Dari batasan proporsional tentang kebebasan akademik di atas, ditemukan relevansi atau kaitan antara kebebasan akademik dan kritik sosial. Di sini secara sederhana dapat dikatakan bahwa produk dari kebebasan akademik dapat berupa kritik sosial atau penilaian  tentang terjadinya kekurang beresan di dalam masyarakat maupun penyelenggaraan negara. Diskusi di atas misalnya, mungkin saja akan mengarah pada kritik terhadap kinerja pemerintah dalam menangani pandemi covid-19, atau bahkan terkait peluang pemberhentian presiden karena dianggap gagal mengatasi pandemi, sekalipun hampir tidak mungkin karena pemberhentian presiden ada perkara politik. Namun, batasan kebebasan akademik, hanya sampai pada ruang akademik saja, tidak ada kepentingan politik yang menungganginya, sehingga kekhawatiran berlebih apalagi menuding diskusi itu sebagai tindakan makar adalah juga sangat berlebihan. Harus ditegaskan bahwa dalam konteks kebebasan akademik, cara untuk menolak atau mengadili hasil penelitian dan pandangan akademik, bukanlah dengan melaporkannya kepada pihak kepolisian, bukan pula dengan membatalkan kegiatan apalagi melakukan teror, melainkan dengan membuat penelitian dan pandangan tandingan yang berseberangan, yang juga mengikuti standar-standar akademik. Dengan kata lain, hasil penelitian dan pandangan akademik tidak dapat diproses secara hukum, apapun hasil dari penelitian itu, yang dapat dilakukan adalah melakukan penelitian serupa yang berseberangan dengan penelitian awal.

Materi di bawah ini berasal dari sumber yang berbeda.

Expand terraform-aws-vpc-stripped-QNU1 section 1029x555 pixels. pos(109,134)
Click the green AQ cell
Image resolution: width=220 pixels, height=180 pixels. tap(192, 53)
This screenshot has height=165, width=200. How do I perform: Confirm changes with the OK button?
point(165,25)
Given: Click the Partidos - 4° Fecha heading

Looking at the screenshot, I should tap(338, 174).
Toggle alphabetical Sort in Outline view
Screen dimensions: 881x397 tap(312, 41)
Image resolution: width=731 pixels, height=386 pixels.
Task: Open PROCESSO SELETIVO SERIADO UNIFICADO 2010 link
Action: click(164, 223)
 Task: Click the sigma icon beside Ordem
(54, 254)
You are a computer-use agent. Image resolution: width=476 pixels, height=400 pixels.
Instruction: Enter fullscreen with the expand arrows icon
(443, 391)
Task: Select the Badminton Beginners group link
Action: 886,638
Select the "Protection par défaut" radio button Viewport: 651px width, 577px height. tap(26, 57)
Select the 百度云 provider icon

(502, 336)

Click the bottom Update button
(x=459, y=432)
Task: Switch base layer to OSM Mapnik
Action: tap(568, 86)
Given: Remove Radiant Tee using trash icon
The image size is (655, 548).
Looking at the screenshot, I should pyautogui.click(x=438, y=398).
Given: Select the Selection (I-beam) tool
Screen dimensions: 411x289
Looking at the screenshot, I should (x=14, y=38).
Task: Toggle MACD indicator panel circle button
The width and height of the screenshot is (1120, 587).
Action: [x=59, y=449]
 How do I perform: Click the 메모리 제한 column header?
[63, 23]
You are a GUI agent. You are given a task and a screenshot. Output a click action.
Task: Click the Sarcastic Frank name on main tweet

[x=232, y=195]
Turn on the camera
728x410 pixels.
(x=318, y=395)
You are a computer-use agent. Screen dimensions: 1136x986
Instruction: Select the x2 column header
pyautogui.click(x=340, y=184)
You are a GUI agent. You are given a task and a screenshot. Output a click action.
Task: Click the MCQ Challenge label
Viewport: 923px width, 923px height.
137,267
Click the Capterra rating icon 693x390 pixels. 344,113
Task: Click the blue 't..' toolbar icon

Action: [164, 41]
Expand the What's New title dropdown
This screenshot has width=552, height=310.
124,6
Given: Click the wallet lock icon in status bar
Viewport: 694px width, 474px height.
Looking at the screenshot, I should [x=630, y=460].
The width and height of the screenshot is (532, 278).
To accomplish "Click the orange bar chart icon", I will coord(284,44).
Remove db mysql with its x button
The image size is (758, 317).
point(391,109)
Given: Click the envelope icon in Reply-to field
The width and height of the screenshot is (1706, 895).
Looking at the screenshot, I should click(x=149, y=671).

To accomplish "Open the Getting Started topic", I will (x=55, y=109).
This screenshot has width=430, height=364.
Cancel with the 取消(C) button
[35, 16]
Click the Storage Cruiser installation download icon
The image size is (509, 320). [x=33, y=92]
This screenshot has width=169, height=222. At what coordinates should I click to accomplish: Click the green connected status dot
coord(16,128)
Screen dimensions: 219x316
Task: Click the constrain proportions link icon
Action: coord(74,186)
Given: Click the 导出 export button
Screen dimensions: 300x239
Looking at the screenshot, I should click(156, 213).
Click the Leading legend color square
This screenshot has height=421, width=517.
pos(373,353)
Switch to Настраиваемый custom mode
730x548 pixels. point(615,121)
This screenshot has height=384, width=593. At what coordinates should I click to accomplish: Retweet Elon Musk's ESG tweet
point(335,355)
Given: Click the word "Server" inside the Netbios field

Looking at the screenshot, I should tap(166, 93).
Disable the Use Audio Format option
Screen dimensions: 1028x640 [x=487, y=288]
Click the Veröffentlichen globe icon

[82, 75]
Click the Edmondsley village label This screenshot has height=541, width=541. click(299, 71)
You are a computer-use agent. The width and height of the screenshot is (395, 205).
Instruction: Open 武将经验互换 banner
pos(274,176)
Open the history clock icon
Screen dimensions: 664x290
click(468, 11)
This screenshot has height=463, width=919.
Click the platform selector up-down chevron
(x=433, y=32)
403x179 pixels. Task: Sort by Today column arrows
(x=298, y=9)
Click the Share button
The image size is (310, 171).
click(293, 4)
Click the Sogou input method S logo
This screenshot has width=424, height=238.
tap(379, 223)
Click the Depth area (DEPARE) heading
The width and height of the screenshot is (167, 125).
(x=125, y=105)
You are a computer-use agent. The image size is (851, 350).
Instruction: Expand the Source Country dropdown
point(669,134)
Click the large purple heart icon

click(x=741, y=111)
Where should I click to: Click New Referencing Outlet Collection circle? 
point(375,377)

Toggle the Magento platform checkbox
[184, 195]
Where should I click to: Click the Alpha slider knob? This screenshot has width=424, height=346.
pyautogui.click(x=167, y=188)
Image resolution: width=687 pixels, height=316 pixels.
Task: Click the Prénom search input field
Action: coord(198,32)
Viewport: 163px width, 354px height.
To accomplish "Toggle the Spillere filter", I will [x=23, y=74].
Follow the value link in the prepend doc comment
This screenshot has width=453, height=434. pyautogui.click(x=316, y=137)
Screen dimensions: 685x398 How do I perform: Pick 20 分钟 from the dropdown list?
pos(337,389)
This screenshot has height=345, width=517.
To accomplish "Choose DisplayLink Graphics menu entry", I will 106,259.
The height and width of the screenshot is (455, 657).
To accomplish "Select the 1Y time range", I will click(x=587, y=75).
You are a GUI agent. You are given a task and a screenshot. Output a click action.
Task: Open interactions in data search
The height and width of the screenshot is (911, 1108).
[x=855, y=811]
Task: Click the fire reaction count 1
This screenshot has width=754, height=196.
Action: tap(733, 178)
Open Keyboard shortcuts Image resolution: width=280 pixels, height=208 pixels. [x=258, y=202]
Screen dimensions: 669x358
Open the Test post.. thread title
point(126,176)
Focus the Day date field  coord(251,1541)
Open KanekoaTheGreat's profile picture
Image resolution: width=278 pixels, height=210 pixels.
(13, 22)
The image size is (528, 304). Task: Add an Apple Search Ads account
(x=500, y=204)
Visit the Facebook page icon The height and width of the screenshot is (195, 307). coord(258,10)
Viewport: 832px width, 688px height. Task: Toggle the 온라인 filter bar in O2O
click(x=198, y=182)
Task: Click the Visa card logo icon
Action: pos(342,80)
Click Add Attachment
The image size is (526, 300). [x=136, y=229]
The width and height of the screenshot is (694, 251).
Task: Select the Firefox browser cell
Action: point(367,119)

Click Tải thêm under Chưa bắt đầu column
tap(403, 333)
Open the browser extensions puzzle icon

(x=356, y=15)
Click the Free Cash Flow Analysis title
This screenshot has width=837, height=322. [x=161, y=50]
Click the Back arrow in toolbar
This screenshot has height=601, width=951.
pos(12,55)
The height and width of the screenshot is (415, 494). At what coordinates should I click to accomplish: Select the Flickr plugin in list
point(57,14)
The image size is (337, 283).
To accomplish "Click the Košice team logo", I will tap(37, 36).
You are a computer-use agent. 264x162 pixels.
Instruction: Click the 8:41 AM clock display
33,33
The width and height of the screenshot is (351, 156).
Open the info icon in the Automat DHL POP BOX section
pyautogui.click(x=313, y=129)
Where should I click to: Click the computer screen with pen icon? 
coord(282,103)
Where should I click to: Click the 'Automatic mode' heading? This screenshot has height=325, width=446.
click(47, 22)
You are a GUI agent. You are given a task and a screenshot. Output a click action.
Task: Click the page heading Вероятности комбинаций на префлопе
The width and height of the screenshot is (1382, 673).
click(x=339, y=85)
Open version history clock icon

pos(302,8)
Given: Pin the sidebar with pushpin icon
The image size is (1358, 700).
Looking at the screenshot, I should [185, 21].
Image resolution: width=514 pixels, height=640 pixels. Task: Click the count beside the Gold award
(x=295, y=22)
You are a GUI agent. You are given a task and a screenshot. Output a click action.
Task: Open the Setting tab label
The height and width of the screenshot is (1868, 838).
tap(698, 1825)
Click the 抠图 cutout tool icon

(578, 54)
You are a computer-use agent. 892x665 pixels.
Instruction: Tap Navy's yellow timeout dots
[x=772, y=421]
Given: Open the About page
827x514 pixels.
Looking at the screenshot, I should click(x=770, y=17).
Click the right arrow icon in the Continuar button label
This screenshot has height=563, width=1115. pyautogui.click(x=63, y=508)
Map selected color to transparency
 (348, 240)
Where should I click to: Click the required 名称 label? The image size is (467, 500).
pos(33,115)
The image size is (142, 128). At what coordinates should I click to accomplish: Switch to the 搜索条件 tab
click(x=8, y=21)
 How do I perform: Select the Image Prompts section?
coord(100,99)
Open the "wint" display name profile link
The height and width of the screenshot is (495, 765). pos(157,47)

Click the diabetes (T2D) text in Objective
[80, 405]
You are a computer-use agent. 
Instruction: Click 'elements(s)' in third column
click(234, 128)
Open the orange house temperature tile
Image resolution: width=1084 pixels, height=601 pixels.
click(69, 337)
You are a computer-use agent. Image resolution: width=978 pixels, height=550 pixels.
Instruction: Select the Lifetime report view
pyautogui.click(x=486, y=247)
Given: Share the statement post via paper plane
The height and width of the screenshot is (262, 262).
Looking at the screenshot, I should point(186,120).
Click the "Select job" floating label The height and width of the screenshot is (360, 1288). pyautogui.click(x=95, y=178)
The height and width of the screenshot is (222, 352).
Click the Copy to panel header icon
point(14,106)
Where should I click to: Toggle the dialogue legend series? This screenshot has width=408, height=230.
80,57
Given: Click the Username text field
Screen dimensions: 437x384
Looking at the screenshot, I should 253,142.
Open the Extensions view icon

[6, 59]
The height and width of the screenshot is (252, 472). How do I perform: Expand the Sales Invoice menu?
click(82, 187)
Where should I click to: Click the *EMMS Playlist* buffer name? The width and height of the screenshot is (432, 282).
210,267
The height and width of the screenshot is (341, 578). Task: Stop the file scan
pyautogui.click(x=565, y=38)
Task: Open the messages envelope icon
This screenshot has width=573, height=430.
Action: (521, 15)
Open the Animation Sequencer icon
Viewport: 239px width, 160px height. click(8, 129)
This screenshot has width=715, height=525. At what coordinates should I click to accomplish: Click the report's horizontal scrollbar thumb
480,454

Kebebasan akademik dapat dipandang sebagai sumber kritik sosial yang bermutu, karena darinya dapat diperoleh produk pemikiran yang rasional sebagai bahan yang memungkinkan sebuah kritik sosial lebih dapat diterima oleh masyarakat. Kebebasan akademik memungkinkan warga sivitas akademika kampus melakukan fungsi-fungsi akademisnya secara leluasa tanpa intervensi dari kekuatan luar haruslah mendapat jaminan agar darinya lahir kritik sosial yang rasional dan operasional. Jika jaminan akan kebebasan akademik itu tidak diberikan, maka kritik sosial yang lahir dari sana akan bermutu rendah. Oleh karena itu, penguasa, masyarakat, dan elemen lain sejatinya berterimakasih karena dengan kebebasan akademik, dunia kampus dapat memberikan respon dan kritik terhadap berbagai kebijakan namun tanpa disertai kepentingan lain, ia murni sebagai bentuk kepedulian terhadap negara dan masyarakat. Oleh karena itu, bagi negara dan masyarakat, kebebasan akademik bukanlah lawan, justeru adalah teman.